The problem
Keep the pictures out and restate every record exactly.

(Exercise data Opens)

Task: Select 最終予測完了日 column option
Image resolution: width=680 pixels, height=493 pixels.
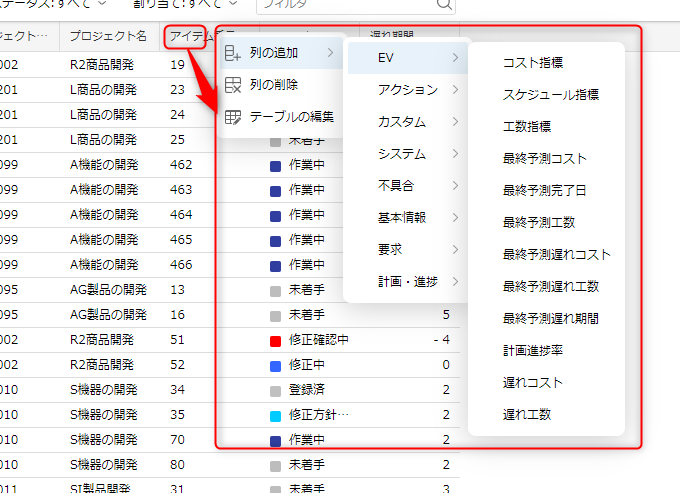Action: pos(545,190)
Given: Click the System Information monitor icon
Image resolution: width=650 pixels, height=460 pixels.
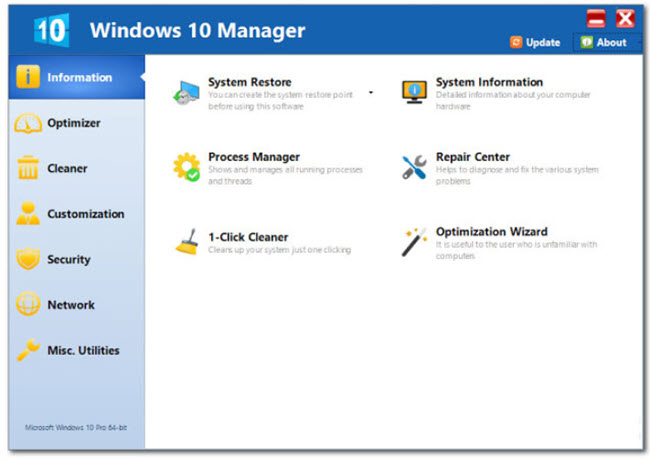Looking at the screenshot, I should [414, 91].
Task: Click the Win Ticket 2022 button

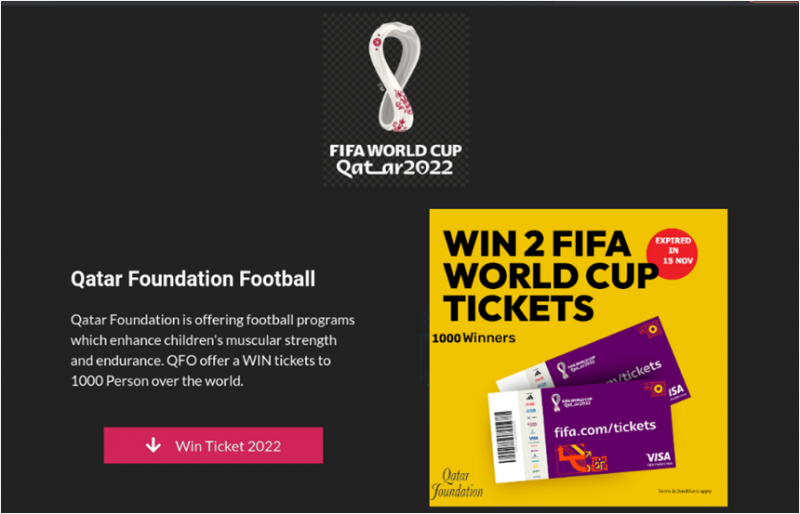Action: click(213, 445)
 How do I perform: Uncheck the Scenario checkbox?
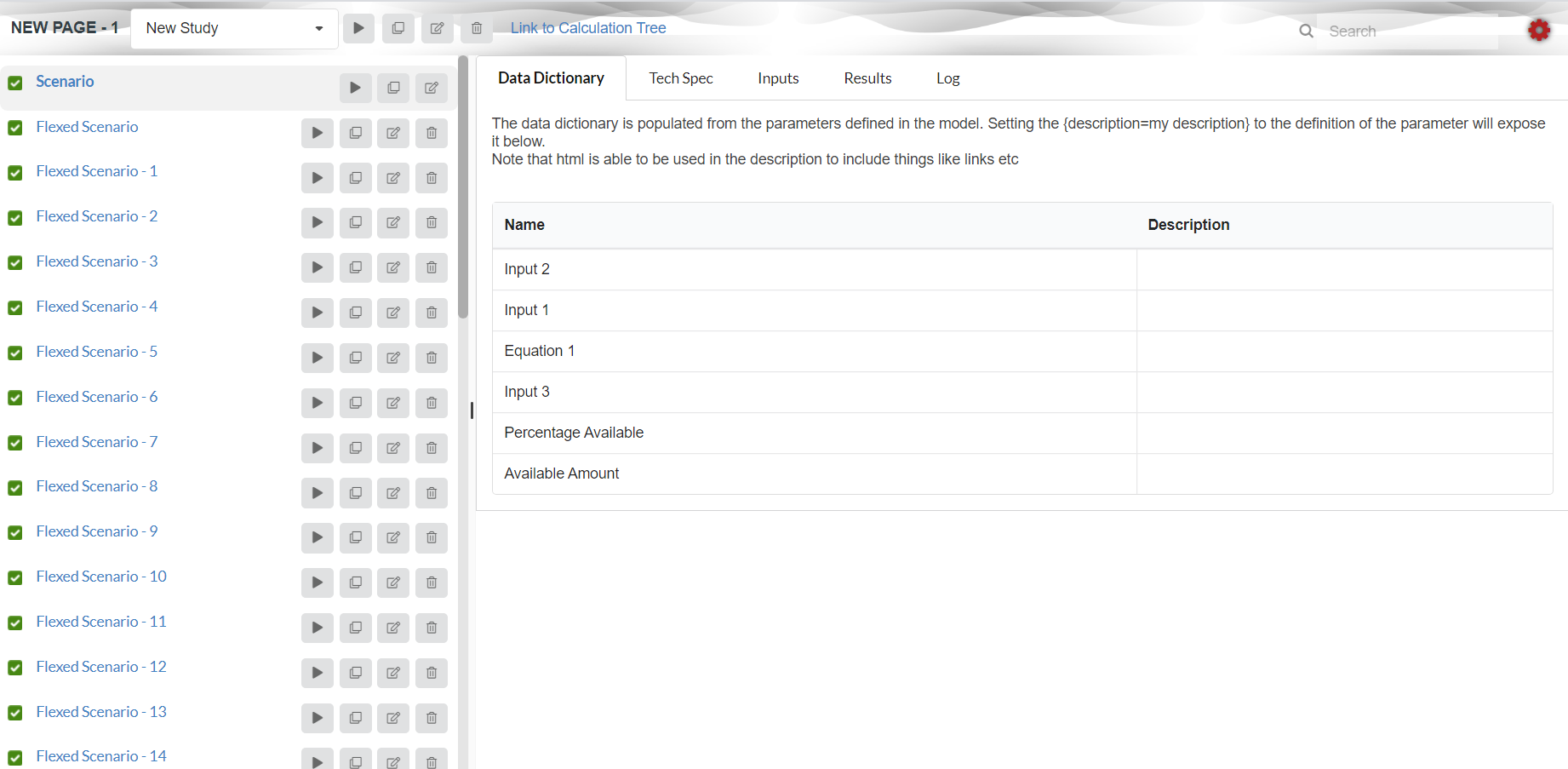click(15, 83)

(Exercise data Closes)

Finished exercise
Task: Select 最終予測完了日 column option
Image resolution: width=680 pixels, height=493 pixels.
Action: pos(545,190)
Given: Click the System Information monitor icon
Image resolution: width=650 pixels, height=460 pixels.
Looking at the screenshot, I should [414, 91].
Task: Click the Win Ticket 2022 button

Action: click(213, 445)
 How do I perform: Uncheck the Scenario checkbox?
click(15, 83)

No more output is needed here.